*Work to be completed:*
Lines containing the word "全館空調" are the ones to copy from the records below.

*Data listing:*
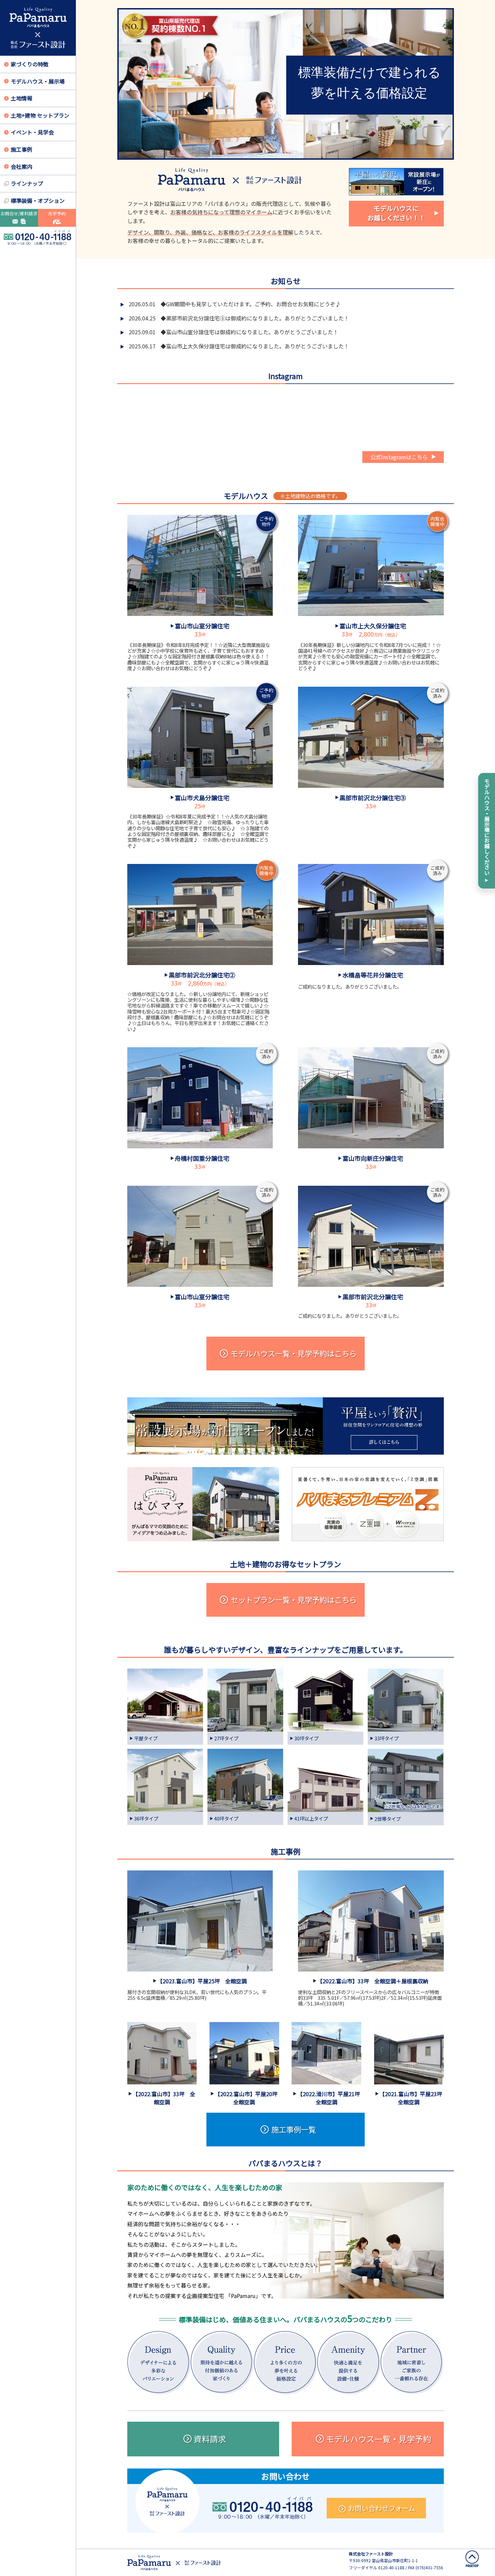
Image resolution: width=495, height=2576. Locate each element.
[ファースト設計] (38, 28)
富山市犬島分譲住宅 (202, 797)
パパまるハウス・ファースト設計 (174, 2562)
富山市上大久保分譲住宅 (372, 625)
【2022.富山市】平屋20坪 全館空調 (249, 2098)
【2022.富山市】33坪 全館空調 (164, 2098)
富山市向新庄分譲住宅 (372, 1158)
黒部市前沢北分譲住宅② (202, 974)
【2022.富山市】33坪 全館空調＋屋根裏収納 (372, 1981)
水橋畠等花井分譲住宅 (372, 974)
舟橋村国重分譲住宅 (202, 1158)
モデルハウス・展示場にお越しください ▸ (487, 830)
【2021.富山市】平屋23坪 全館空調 (414, 2098)
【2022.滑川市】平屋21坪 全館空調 (331, 2098)
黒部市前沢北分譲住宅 (372, 1296)
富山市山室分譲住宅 (202, 625)
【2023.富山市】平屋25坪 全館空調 (202, 1981)
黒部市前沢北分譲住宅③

*Finished exercise:*
【2022.富山市】平屋20坪 全館空調 (249, 2098)
【2022.富山市】33坪 全館空調 (164, 2098)
【2022.富山市】33坪 全館空調＋屋根裏収納 (372, 1981)
【2021.富山市】平屋23坪 全館空調 (414, 2098)
【2022.滑川市】平屋21坪 全館空調 (331, 2098)
【2023.富山市】平屋25坪 全館空調 (202, 1981)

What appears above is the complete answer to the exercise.